Collected data entries
==========
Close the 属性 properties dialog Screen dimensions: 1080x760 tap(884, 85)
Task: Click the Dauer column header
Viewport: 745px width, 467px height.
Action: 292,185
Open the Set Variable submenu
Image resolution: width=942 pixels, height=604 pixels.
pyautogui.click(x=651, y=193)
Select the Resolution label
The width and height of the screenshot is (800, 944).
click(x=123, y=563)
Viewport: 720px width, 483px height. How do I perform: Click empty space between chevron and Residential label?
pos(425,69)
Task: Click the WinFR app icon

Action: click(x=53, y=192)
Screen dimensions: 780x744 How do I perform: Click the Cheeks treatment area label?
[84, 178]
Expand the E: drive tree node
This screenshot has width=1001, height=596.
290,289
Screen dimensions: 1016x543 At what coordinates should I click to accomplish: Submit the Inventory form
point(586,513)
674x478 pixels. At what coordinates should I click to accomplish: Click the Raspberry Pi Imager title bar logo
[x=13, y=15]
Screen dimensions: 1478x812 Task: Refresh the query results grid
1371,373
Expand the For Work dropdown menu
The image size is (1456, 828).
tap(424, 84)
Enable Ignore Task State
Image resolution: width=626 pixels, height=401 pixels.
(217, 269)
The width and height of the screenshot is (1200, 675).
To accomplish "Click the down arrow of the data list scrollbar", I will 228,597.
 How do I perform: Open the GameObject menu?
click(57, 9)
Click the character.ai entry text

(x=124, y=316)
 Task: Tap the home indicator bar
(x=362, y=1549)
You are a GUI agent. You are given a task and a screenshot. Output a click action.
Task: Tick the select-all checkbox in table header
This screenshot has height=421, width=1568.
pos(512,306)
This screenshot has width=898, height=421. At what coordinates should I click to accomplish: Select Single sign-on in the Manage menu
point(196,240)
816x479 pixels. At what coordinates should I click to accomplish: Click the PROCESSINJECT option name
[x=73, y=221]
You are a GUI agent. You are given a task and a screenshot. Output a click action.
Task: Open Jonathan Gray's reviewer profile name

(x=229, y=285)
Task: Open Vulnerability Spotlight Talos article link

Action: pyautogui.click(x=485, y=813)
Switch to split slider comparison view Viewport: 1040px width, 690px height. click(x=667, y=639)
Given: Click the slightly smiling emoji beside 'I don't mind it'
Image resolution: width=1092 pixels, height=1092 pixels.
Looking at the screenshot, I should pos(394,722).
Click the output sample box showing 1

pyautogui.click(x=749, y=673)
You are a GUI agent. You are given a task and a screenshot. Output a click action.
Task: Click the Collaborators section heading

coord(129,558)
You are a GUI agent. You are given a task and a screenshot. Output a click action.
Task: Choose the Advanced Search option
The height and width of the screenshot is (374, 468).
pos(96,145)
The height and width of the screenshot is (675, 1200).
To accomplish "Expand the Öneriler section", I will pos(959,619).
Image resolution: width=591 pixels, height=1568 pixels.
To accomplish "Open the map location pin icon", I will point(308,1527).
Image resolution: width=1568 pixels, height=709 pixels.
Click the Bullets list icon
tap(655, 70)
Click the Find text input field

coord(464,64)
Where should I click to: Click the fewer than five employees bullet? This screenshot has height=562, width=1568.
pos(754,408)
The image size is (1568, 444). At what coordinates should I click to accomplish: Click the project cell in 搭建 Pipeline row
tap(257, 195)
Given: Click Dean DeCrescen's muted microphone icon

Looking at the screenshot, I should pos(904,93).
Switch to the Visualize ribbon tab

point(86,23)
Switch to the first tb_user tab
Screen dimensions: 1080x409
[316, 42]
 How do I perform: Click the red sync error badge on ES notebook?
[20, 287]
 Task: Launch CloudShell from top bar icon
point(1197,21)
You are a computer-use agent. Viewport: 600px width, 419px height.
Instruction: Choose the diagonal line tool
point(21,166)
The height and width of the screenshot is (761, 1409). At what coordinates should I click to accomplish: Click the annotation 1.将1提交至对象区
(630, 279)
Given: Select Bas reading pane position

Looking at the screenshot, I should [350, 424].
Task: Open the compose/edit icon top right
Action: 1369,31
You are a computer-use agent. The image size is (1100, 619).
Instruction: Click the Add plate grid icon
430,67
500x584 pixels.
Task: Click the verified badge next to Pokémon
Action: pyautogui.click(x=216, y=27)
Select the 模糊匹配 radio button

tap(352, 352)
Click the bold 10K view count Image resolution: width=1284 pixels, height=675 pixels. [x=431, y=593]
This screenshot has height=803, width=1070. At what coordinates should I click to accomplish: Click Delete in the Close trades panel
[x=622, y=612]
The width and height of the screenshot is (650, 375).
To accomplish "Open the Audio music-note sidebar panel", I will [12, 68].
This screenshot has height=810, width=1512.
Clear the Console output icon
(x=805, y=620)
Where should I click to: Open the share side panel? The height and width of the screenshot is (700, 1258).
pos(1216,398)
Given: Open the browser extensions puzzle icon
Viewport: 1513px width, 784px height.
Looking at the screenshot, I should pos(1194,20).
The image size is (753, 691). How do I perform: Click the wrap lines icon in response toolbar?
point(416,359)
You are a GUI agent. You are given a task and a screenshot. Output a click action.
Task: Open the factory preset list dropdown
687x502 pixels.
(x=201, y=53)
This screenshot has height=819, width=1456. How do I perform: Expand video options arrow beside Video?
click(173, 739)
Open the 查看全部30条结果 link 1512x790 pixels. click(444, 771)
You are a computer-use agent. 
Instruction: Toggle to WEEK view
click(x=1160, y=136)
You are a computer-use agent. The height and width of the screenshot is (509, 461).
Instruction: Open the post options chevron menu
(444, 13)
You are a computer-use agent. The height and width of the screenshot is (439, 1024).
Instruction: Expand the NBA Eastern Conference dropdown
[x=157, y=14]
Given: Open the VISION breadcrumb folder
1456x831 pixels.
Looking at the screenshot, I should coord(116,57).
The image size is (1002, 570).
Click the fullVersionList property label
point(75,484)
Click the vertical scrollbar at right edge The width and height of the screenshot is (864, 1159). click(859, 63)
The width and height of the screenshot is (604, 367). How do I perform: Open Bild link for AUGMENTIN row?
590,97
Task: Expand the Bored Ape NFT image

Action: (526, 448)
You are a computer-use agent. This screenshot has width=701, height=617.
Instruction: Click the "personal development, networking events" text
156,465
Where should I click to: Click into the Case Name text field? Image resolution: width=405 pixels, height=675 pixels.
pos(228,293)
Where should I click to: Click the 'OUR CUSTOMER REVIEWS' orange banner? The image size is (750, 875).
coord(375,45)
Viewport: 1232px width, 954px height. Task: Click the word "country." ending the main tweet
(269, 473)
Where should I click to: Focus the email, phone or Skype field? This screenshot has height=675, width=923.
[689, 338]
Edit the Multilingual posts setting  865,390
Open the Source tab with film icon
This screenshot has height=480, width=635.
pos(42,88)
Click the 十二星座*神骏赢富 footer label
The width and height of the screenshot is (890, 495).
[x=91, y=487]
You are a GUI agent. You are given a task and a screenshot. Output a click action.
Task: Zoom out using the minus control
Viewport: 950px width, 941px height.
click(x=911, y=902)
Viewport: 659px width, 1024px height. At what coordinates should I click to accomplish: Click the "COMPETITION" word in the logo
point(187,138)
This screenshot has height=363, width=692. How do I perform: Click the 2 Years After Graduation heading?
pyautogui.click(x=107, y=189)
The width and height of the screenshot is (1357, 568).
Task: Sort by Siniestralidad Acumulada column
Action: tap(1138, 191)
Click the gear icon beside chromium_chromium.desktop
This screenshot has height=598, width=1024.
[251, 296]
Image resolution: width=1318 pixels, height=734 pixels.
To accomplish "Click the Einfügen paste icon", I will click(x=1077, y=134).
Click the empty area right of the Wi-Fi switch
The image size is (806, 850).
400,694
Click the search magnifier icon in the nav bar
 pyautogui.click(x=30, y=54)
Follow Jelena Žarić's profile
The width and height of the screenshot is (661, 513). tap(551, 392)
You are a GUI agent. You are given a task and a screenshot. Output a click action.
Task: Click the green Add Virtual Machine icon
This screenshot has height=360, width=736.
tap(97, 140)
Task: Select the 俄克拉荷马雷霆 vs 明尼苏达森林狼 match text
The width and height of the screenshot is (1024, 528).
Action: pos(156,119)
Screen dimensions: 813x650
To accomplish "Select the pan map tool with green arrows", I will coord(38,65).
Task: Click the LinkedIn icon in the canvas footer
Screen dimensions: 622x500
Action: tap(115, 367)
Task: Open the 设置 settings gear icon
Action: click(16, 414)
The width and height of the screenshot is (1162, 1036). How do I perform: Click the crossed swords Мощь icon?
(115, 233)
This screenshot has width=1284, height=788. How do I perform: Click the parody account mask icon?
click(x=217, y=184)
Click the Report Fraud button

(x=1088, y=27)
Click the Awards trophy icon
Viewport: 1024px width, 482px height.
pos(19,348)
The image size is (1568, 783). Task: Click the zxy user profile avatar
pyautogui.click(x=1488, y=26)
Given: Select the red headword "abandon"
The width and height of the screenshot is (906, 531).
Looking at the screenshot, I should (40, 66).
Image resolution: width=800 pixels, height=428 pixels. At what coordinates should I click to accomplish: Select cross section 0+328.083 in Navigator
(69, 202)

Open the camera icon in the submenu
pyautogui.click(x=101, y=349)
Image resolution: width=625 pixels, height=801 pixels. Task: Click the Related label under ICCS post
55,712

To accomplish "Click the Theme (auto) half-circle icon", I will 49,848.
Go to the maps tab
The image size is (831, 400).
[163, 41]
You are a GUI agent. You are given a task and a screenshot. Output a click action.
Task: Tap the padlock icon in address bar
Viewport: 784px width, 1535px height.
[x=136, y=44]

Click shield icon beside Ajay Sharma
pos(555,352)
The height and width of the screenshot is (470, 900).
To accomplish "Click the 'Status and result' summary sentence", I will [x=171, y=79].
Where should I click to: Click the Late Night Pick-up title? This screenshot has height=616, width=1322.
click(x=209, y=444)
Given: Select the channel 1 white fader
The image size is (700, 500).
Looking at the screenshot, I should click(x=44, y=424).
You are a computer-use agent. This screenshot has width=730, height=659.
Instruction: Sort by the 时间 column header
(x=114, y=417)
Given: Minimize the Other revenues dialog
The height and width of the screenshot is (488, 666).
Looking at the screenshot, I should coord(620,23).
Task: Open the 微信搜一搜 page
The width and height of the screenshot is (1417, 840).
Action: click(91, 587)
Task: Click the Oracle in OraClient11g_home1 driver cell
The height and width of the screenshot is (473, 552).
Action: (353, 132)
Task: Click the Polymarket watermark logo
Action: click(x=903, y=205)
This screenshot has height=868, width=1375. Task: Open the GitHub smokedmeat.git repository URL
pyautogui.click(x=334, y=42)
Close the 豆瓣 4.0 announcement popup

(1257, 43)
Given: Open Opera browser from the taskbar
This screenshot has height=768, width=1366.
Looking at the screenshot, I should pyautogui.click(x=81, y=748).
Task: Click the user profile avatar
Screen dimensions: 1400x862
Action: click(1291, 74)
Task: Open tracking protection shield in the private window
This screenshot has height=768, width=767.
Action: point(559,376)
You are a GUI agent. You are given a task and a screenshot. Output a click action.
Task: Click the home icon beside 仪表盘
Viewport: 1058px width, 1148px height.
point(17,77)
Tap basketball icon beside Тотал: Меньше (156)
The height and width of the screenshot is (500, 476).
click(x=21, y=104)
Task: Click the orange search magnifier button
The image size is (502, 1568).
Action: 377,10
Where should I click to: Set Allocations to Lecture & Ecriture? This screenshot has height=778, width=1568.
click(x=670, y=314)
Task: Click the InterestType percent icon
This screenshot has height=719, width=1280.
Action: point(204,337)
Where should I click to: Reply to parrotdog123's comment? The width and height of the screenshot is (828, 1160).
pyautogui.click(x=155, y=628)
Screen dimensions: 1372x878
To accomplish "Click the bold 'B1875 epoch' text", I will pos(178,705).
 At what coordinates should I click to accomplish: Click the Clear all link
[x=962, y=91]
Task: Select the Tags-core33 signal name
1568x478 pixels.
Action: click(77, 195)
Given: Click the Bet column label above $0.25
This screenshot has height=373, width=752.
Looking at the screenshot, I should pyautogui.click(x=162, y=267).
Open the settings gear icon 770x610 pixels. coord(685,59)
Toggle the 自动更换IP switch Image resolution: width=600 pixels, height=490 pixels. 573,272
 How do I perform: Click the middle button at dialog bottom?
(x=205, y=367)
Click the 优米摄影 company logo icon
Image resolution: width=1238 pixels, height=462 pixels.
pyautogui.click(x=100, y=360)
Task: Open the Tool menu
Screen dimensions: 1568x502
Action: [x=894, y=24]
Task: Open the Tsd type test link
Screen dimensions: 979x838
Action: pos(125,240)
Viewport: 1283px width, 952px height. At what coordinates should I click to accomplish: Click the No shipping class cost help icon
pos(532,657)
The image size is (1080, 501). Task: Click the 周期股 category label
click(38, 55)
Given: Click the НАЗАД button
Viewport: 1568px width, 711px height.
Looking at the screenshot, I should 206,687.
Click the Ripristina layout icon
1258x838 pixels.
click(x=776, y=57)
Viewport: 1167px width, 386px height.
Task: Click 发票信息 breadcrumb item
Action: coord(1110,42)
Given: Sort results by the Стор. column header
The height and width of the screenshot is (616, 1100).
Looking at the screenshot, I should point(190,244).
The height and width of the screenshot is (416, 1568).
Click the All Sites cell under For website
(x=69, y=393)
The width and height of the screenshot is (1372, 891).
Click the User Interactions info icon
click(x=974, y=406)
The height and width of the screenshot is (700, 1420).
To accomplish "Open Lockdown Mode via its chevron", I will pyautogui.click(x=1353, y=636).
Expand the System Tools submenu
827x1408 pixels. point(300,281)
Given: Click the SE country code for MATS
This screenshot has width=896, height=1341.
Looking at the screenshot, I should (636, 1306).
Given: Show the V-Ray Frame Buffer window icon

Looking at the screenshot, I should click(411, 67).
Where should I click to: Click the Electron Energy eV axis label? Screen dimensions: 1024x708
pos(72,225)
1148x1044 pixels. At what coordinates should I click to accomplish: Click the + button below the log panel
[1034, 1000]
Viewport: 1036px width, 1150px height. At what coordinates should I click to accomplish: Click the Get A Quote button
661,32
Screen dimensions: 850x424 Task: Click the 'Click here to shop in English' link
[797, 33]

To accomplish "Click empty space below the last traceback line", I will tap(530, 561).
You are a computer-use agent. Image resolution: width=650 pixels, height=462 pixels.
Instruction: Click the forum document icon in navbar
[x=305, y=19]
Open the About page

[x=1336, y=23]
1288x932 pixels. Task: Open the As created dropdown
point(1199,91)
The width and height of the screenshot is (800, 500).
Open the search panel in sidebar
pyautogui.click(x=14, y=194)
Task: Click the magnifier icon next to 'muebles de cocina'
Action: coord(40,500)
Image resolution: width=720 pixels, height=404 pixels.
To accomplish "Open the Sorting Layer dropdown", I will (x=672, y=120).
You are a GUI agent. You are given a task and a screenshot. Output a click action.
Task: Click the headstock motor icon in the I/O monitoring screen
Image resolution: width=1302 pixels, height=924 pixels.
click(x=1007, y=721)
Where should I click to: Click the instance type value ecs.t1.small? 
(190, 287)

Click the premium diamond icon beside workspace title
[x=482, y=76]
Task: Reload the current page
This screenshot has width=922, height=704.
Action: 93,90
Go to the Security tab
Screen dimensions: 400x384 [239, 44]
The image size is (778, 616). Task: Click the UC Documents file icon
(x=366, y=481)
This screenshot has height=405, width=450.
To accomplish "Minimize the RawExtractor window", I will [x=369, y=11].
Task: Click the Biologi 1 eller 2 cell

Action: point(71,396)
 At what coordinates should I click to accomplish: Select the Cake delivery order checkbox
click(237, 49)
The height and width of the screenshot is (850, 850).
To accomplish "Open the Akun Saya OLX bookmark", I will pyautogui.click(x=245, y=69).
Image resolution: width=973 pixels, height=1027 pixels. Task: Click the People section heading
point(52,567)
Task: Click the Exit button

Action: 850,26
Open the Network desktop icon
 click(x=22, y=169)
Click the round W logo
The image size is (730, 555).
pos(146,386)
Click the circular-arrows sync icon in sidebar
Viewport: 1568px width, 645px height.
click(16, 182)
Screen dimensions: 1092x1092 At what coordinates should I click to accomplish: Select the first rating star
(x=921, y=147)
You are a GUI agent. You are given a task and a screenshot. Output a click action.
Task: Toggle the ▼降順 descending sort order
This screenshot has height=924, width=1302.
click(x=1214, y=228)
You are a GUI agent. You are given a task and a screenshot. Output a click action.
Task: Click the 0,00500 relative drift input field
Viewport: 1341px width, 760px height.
==========
-- Your objective --
Give back, word for word, only the lines above from the line holding "The height and width of the screenshot is (616, 1100)." to the line holding "Given: Click the SE country code for MATS", both included.

-- Output below --
The height and width of the screenshot is (616, 1100).
Looking at the screenshot, I should point(190,244).
The height and width of the screenshot is (416, 1568).
Click the All Sites cell under For website
(x=69, y=393)
The width and height of the screenshot is (1372, 891).
Click the User Interactions info icon
click(x=974, y=406)
The height and width of the screenshot is (700, 1420).
To accomplish "Open Lockdown Mode via its chevron", I will pyautogui.click(x=1353, y=636).
Expand the System Tools submenu
827x1408 pixels. point(300,281)
Given: Click the SE country code for MATS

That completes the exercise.